Pikiran Negatif – Setiap orang pasti pernah mengalami hal buruk dalam hidupnya. Tapi, pernah nggak kamu bertanya mengapa hal buruk atau emosi negatif lebih mudah diingat daripada yang baik? Daripada penasaran, yuk langsung simak penjelasannya!
Hal Buruk Cenderung Mudah Diingat
Perlu diketahui, pikiran negatif bukan berarti overthinking aja, lho! Menurut Verywell Mind ada beberapa jenis lainnya seperti:
- Berasumsi hal terburuk yang akan terjadi.
- Menerapkan apa yang terjadi dalam satu pengalaman ke semua pengalaman masa depan.

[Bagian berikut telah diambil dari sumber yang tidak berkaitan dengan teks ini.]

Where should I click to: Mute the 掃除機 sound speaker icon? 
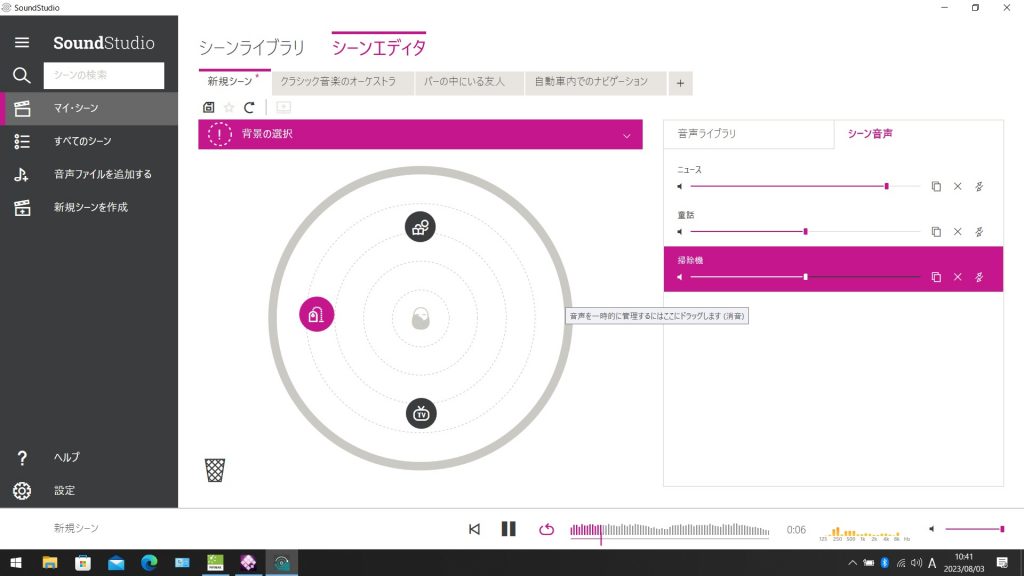click(x=680, y=277)
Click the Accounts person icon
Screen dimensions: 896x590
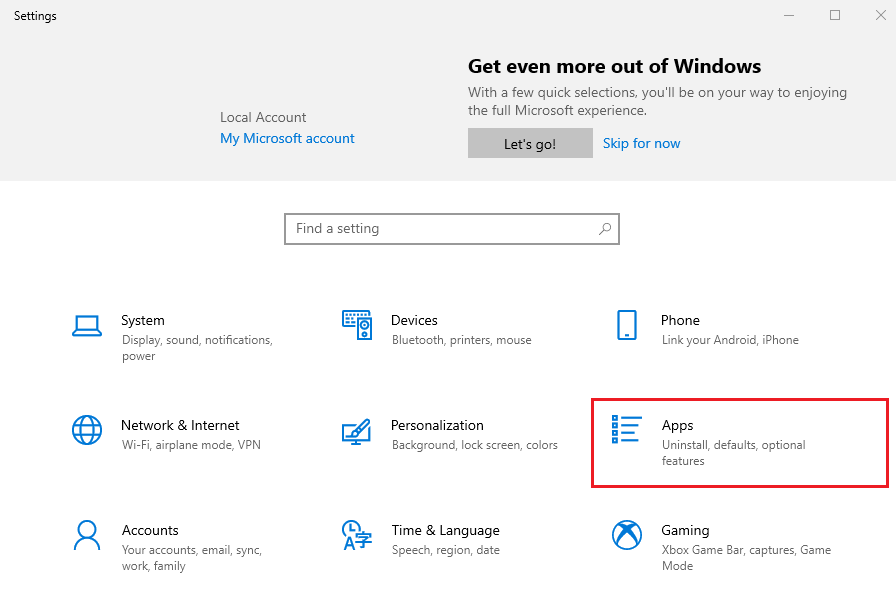[87, 535]
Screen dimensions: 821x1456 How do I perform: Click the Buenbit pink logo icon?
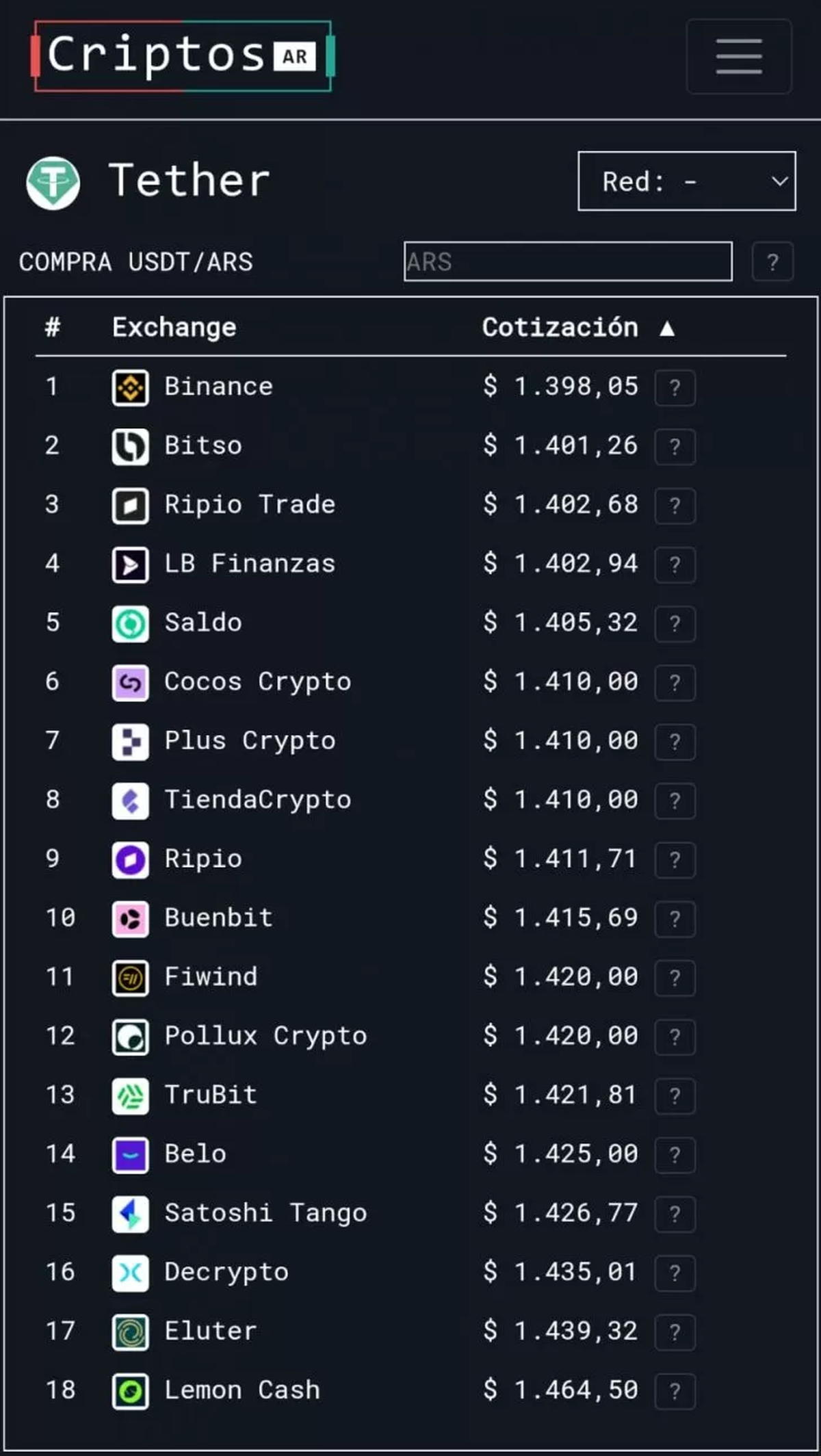point(130,918)
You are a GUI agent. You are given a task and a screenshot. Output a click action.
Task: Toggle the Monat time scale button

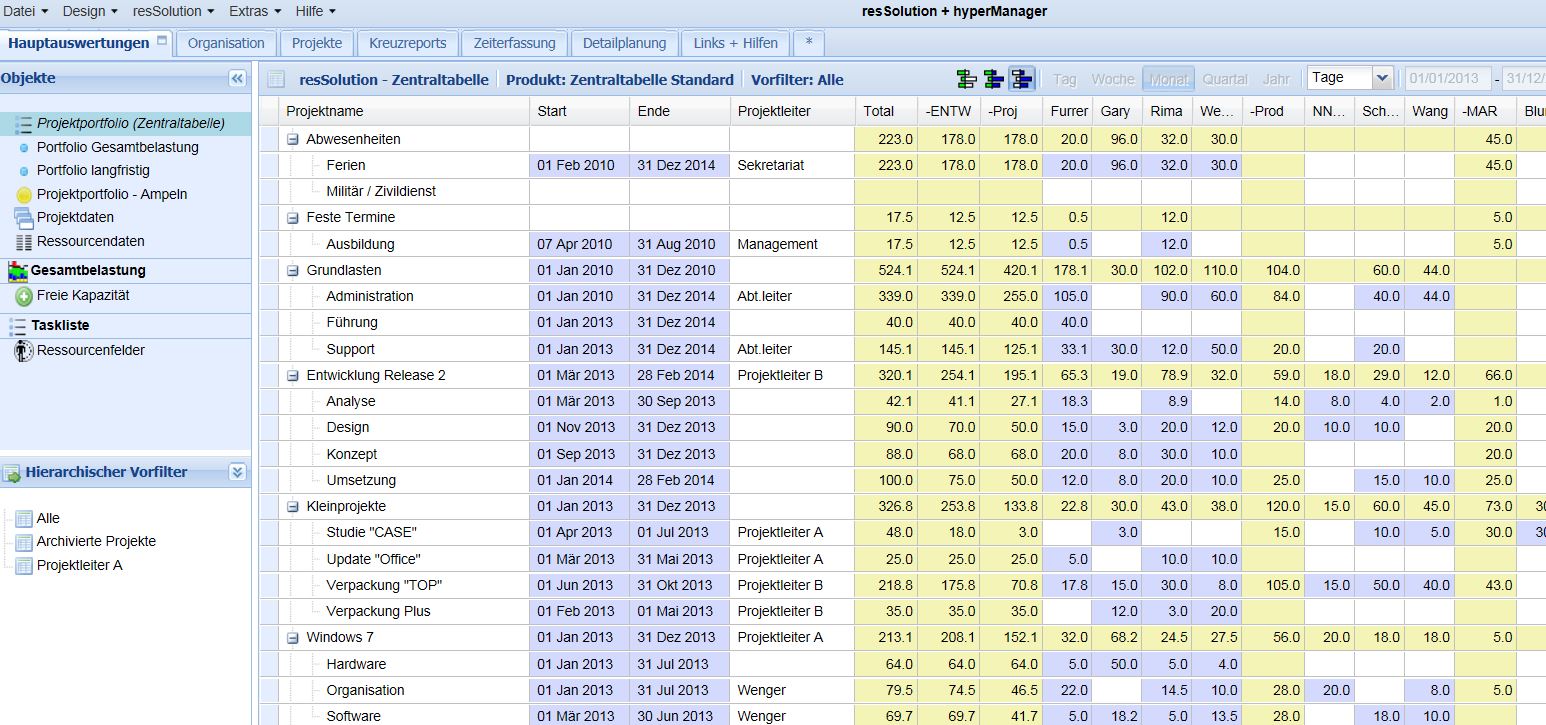tap(1168, 79)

- Melabeli diri sendiri tentang hal-hal negatif.
- Pesimis.
Saat kamu sering memikirkan hal kecil dan membayangkannya menjadi hal yang besar sampai mengganggu diri sendiri selama berhari-hari, berminggu-minggu, atau bahkan lebih lama, itu tandanya kamu sudah memiliki pikiran negatif.
Menurut WebMD, kita lebih mudah dan rinci mengingat kenangan buruk daripada yang baik. Hal ini bisa terjadi karena otak kita punya jaringan khusus yang berkaitan dengan memori.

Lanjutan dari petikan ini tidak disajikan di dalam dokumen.